Selected by Japan's Ministry of Land, Infrastructure, Transportation and Tourism (MLIT) in August 2018 as part of its autonomous vessel demonstration project, the goal was to identify the technical issues required for auto berthing and un-berthing and demonstrate autonomous operation with a real vessel. The team, which consists of Mitsui E&S Shipbuilding Co., Mitsui O.S.K. Lines, Tokyo University of Marine Science and Technology, Akishima Laboratories (Mitsui Zosen), and MOL Ferry Co., is also studying ways to achieve practical use.
During a series of tests in March and April 2021, the 11,400 gross ton ro-ro passenger car ferry Sunflower Shiretoko, owned by MOL Ferry, auto berthed and sailed from a pier in Oarai Port, Ibaraki Prefecture.

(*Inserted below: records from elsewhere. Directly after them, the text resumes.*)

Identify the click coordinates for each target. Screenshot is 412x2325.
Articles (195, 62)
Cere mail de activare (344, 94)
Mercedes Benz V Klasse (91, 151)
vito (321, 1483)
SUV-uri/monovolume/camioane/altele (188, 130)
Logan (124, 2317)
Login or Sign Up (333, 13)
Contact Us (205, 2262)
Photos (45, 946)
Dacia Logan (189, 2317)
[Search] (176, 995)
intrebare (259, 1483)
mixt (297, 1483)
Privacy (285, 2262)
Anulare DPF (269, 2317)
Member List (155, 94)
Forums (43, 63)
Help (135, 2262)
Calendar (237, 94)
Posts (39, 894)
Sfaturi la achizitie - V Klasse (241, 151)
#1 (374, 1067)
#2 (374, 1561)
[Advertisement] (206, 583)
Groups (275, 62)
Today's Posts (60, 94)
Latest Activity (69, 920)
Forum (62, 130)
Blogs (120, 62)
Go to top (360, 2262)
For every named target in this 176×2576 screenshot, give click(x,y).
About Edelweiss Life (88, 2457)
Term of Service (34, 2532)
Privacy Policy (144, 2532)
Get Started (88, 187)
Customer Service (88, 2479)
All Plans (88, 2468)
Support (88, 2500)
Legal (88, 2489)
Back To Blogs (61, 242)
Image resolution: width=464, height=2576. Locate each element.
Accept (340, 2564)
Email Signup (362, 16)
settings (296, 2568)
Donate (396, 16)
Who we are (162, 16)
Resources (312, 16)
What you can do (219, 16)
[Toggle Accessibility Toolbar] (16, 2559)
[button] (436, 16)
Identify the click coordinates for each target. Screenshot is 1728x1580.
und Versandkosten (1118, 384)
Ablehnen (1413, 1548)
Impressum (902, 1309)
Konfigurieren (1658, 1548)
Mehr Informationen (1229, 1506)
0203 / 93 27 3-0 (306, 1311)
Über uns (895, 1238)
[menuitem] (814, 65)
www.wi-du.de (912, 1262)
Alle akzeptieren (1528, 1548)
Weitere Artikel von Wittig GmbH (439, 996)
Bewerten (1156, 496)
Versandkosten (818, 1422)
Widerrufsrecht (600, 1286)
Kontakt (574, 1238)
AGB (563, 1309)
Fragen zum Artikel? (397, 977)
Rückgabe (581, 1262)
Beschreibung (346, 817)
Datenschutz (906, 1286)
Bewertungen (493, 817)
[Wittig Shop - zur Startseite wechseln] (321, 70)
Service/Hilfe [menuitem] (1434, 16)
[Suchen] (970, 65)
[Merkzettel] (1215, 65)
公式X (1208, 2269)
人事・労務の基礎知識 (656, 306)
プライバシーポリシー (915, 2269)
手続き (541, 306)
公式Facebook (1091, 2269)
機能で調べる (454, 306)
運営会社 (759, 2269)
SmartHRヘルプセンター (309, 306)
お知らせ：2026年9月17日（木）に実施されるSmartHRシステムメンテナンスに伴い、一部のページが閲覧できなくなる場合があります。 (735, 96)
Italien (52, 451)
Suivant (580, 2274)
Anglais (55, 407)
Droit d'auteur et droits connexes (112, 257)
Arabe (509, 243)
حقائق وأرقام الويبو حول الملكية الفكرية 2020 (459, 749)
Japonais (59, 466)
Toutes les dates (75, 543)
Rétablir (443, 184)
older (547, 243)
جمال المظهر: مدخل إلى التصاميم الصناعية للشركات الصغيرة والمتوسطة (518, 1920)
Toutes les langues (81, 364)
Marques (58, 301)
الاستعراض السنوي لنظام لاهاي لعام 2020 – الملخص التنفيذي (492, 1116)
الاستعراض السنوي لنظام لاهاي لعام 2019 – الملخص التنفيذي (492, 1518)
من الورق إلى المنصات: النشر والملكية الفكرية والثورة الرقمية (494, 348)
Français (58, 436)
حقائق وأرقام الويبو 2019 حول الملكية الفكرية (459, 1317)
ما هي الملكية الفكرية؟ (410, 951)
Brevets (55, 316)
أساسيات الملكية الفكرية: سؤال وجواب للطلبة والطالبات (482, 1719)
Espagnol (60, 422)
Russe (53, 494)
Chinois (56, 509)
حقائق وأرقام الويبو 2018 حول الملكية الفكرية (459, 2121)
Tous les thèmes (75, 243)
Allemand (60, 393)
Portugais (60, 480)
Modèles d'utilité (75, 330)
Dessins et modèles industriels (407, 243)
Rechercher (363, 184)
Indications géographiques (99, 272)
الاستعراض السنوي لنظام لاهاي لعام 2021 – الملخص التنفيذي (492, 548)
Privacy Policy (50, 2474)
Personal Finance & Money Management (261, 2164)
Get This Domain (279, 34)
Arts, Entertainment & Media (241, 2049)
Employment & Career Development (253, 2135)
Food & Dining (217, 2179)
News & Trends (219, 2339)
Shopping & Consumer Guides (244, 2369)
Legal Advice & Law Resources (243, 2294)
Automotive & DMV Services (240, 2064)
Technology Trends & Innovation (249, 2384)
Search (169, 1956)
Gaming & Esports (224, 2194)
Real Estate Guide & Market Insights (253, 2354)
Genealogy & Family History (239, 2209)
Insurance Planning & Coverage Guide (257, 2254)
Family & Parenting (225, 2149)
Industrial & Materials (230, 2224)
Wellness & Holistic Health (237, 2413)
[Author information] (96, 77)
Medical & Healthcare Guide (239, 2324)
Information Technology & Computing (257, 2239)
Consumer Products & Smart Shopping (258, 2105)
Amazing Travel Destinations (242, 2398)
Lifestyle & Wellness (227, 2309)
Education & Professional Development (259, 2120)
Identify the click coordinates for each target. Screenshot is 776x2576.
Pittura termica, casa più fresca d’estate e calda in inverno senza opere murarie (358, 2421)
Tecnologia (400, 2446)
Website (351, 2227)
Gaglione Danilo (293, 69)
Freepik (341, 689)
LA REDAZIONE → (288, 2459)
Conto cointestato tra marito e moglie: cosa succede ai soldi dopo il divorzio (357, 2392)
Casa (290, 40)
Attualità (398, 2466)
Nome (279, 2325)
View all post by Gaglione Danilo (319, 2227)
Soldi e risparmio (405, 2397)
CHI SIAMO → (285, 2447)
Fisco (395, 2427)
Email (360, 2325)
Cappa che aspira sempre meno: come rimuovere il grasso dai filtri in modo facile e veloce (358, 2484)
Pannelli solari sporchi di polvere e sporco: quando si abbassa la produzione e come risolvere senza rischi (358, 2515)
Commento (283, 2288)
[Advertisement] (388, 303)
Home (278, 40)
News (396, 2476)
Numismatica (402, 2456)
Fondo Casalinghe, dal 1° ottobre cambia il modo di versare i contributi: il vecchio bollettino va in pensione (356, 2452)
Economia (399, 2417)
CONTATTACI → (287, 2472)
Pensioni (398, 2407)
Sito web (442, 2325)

The project team developed the ship operation plan and operation guide, as well as establishing criteria for canceling the test. They also used simulations to conduct a thorough safety assessment under various conditions.
When the project was announced, the team explained that berthing and un-berthing are some of the most difficult phases of ship operation, in which they believed autonomous operations would be of great benefit. Human errors they said account for 80 percent of all marine accidents. In addition to the potential to significantly reducing human error, they noted that autonomous operations held the potential to reduce the workload for mariners, which could address the shortage of qualified seafarers.
Between December 2018 and February 2019, the team conducted its first set of tests using the TUMST training ship Shioji Maru. A total of 54 auto berthing operations were conducted using a virtual pier in the open water. They reported that they had gained useful information that would be used to address issues including developing appropriate maneuvering controls as well as the considerations for vessel speed, course, and distance required for a sufficient safety margin. They were also working to definite the criteria for making decisions to continue/stop on auto operation considering machinery and equipment failures that might occur during auto operations as well as sudden changes in surrounding environmental conditions.
In the next phase of the program, the team expects to leverage the results from the tests on the ferry to conduct demonstration tests of auto berthing and un-berthing at actual berths with other ship types. The goal is to develop a highly versatile technology to meet the ministry’s goal of commercial applications of autonomous vessels by 2025.